September 10, 2020
In late March, Michael Hurt’s wife, Melissa, rushed him to Cheyenne Regional Medical Center’s (CRMC) emergency department with a 104-degree fever. “I was so hot, my pillow was drenched with sweat,” said the 60-year-old Cheyenne resident. “And it felt like I had a double eye infection—they were both pink and itchy.”
Michael was diagnosed with COVID-19 and admitted to CRMC’s intensive care unit (ICU). Lab tests confirmed the diagnosis.
Within a couple of days, Michael’s condition had deteriorated to the point that he had to be put on a ventilator to help him breath.
“I was on a ventilator for 10 days. I don’t remember any of it, but Melissa does. Things got really bad there for a while,” he said. “At one point they had to ask Melissa what my end-of-life wishes were.”
Due to what Michael and Melissa both called “an incredible group of ICU doctors and nurses,” Michael’s condition slowly began to improve. “They knew they had to prepare my wife and family for the worst, but they never gave up on me,” Michael said. “They did everything they could to save me.”
After about two weeks in the ICU, Michael was transferred to CRMC’s inpatient COVID-19 unit to be sure his health continued to improve. “I was so weak when I got there. I couldn’t lift a plastic cup with ice in it,” he said.
‘Simple things’ mean a lot
Over time, Michael was able to get up and walk around his room. Michael said he was especially happy when he was finally able to take over his own personal hygiene.
“It had been several weeks since I’d been able to take an actual shower,” Michael recalled. “It was such a relief to be able to do that on my own. You don’t realize how much simple things, like washing your hair, really mean until you can’t do them anymore.”
Michael wanted to thank the CRMC nurse who stayed late to be sure he was safe taking a shower. “She was supposed to go home but stayed so that I could do this one thing. It really meant a lot.”
Michael also remembered another “small but important” kindness: “I was still testing positive for COVID-19 so couldn’t leave my hospital room, and my family couldn’t visit in person. But they could bring me diet Pepsi, which I had been missing. The staff made sure I got that diet Pepsi as soon as it got there and that I had a cup of ice to pour it into.”
For their kindness and compassion, Michael nominated several of his nurses and a physical therapist for a DAISY award, which is given to CRMC nursing staff that provides outstanding patient care. “I can’t thank them enough for everything they did,” Michael said.
CRMC doctors and nurses went ‘above and beyond’
Melissa also wanted to thank the doctors and nurses who cared for Michael, especially when his life hung in the balance in those early days: “COVID-19 is very scary! And one of the scariest parts is the unknown. One of Michael’s ICU doctors told me that they were keeping in contact with some of their colleagues in New York to know what to expect from their COVID patients from day to day. Michael’s doctors and nurses went above and beyond to make sure he received the very best care. They saved Michael’s life.”

##########

- **Problem description**:
Reproduce word for word the part of the COVID-19 recovery story from "September 10, 2020" to "help him breath.".

- **Entries provided**:
##########

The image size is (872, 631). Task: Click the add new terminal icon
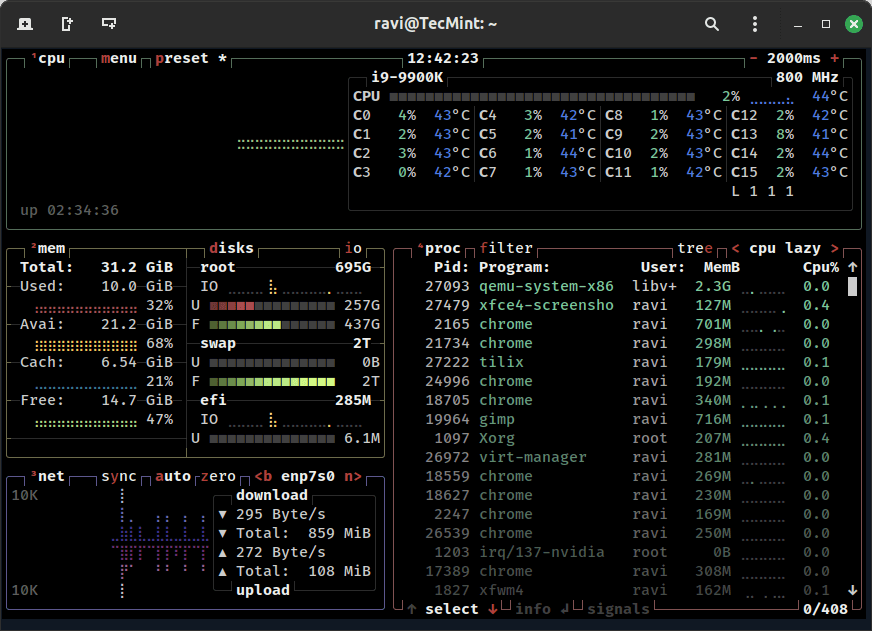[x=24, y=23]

##########

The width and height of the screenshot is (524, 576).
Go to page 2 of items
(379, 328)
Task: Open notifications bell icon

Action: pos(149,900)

##########

- **Solution to this exercise**:
September 10, 2020
In late March, Michael Hurt’s wife, Melissa, rushed him to Cheyenne Regional Medical Center’s (CRMC) emergency department with a 104-degree fever. “I was so hot, my pillow was drenched with sweat,” said the 60-year-old Cheyenne resident. “And it felt like I had a double eye infection—they were both pink and itchy.”
Michael was diagnosed with COVID-19 and admitted to CRMC’s intensive care unit (ICU). Lab tests confirmed the diagnosis.
Within a couple of days, Michael’s condition had deteriorated to the point that he had to be put on a ventilator to help him breath.